Nel corso degli ultimi decenni il tema dello spazio, o per meglio dire, degli spazi, declinato nelle accezioni di città, territorio, comunità, luoghi, e insieme alle corrispondenti questioni relative alla loro progettazione, produzione, occupazione e condivisione, sembra destare un interesse sempre maggiore. Non per niente infatti già a partire dagli anni Settanta e Ottanta si è cominciato a parlare addirittura di ‘Spatial turn’, volendo con ciò sottolineare proprio la rinascita dell’importanza che la questione spaziale riveste per il mondo contemporaneo, riaffermazione che ovviamente è a sua volta legata in maniera strettissima all’emergere di nuovi fenomeni come quelli della ‘corsa allo spazio’, della globalizzazione, della creazione di spazi virtuali tramite Internet, della possibilità di spostarsi in maniera sempre più rapida grazie a nuovi mezzi di trasporto e delle trasformazioni a livello di movimenti dei flussi del Capitale ecc., fenomeni insomma che contribuiscono a cambiare radicalmente i punti di riferimento dell’intera geografia sociale mondiale.

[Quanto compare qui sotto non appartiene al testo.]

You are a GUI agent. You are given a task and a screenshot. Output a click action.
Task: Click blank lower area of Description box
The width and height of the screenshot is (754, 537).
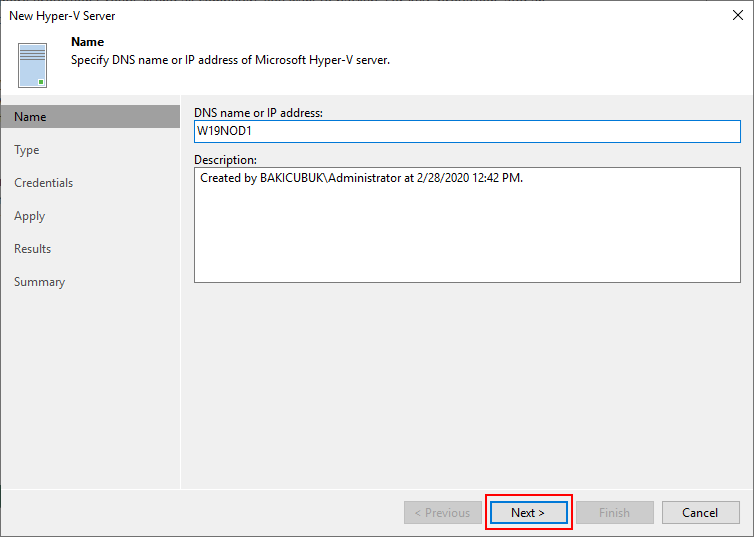467,240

Ebbene, ‘Progettare Babilonia’ vuole dunque essere un percorso di approfondimento che intende fornire un contributo al ripensamento della politica a partire precisamente da una riflessione sui suoi spazi, in primis quello della città. Come scriveva Carl Schmitt, «non esistono idee politiche senza uno spazio a cui siano riferibili, né spazi o principi spaziali a cui non corrispondano idee politiche»[1]. Le spazialità classiche a cui l’autore fa riferimento: Stato, nazione, impero, città, vengono oggi costantemente rimesse in discussione; la sparizione di confini netti, gli innumerevoli processi di attraversamento dei territori da parte di persone e risorse, nonché la nascita di nuovi modi di abitare i luogo e l’imporsi di bisogni sempre più differenziati, portano alla creazione di spazialità ibride, dove le identità si mescolano, le modalità di esercizio del potere (sia esso politico, economico, religioso, culturale o altro) seguono traiettorie impreviste e in molti casi imprevedibili, così è il caos che appare regnare sovrano.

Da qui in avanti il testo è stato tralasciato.